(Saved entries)
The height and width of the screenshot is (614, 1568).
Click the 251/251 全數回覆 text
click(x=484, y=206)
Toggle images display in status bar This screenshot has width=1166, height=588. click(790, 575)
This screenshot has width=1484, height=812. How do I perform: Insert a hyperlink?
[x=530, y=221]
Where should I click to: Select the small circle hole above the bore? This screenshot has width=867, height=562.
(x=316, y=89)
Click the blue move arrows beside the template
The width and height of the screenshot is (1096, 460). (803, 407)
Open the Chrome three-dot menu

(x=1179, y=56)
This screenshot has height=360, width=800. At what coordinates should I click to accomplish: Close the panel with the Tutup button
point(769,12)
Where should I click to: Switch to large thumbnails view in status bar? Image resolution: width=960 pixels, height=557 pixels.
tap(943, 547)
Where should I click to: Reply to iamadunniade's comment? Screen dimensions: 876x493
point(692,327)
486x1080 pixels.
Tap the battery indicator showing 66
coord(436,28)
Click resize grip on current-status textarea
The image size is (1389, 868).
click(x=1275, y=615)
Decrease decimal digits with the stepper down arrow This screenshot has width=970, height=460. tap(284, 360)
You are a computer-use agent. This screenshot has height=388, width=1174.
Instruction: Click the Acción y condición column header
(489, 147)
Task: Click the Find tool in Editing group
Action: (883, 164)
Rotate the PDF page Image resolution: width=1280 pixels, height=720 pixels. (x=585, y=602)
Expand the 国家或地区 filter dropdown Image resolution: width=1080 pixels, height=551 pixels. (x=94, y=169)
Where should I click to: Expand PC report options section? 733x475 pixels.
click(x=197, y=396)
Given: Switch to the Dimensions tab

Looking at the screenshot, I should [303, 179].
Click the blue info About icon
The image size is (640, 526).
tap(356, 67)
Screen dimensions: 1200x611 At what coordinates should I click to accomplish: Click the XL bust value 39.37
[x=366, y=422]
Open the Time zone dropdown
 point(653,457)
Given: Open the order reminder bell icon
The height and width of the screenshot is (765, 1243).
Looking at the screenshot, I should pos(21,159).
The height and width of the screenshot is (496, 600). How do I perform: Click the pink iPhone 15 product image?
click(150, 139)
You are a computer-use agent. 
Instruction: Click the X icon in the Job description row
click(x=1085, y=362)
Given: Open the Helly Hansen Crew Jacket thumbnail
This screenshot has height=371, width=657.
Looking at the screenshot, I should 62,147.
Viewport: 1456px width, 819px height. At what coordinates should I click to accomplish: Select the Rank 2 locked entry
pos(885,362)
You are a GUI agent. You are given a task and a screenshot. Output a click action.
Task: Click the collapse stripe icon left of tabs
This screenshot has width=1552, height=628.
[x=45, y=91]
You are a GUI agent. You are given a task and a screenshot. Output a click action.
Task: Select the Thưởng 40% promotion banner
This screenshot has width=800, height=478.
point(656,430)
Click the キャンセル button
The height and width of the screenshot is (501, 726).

**Try it**
Could you write out all the entries word for word?

**Solution**
The height and width of the screenshot is (614, 1568).
Click the 251/251 全數回覆 text
click(x=484, y=206)
Toggle images display in status bar This screenshot has width=1166, height=588. click(790, 575)
This screenshot has width=1484, height=812. How do I perform: Insert a hyperlink?
[x=530, y=221]
Where should I click to: Select the small circle hole above the bore? This screenshot has width=867, height=562.
(x=316, y=89)
Click the blue move arrows beside the template
The width and height of the screenshot is (1096, 460). (803, 407)
Open the Chrome three-dot menu

(x=1179, y=56)
This screenshot has height=360, width=800. At what coordinates should I click to accomplish: Close the panel with the Tutup button
point(769,12)
Where should I click to: Switch to large thumbnails view in status bar? Image resolution: width=960 pixels, height=557 pixels.
tap(943, 547)
Where should I click to: Reply to iamadunniade's comment? Screen dimensions: 876x493
point(692,327)
486x1080 pixels.
Tap the battery indicator showing 66
coord(436,28)
Click resize grip on current-status textarea
The image size is (1389, 868).
click(x=1275, y=615)
Decrease decimal digits with the stepper down arrow This screenshot has width=970, height=460. tap(284, 360)
You are a computer-use agent. This screenshot has height=388, width=1174.
Instruction: Click the Acción y condición column header
(489, 147)
Task: Click the Find tool in Editing group
Action: (883, 164)
Rotate the PDF page Image resolution: width=1280 pixels, height=720 pixels. (x=585, y=602)
Expand the 国家或地区 filter dropdown Image resolution: width=1080 pixels, height=551 pixels. (x=94, y=169)
Where should I click to: Expand PC report options section? 733x475 pixels.
click(x=197, y=396)
Given: Switch to the Dimensions tab

Looking at the screenshot, I should [303, 179].
Click the blue info About icon
The image size is (640, 526).
tap(356, 67)
Screen dimensions: 1200x611 At what coordinates should I click to accomplish: Click the XL bust value 39.37
[x=366, y=422]
Open the Time zone dropdown
 point(653,457)
Given: Open the order reminder bell icon
The height and width of the screenshot is (765, 1243).
Looking at the screenshot, I should pos(21,159).
The height and width of the screenshot is (496, 600). How do I perform: Click the pink iPhone 15 product image?
click(150, 139)
You are a computer-use agent. 
Instruction: Click the X icon in the Job description row
click(x=1085, y=362)
Given: Open the Helly Hansen Crew Jacket thumbnail
This screenshot has height=371, width=657.
Looking at the screenshot, I should 62,147.
Viewport: 1456px width, 819px height. At what coordinates should I click to accomplish: Select the Rank 2 locked entry
pos(885,362)
You are a GUI agent. You are given a task and a screenshot. Output a click action.
Task: Click the collapse stripe icon left of tabs
This screenshot has width=1552, height=628.
[x=45, y=91]
You are a GUI agent. You are given a task and a screenshot. Output a click action.
Task: Select the Thưởng 40% promotion banner
This screenshot has width=800, height=478.
point(656,430)
Click the キャンセル button
The height and width of the screenshot is (501, 726).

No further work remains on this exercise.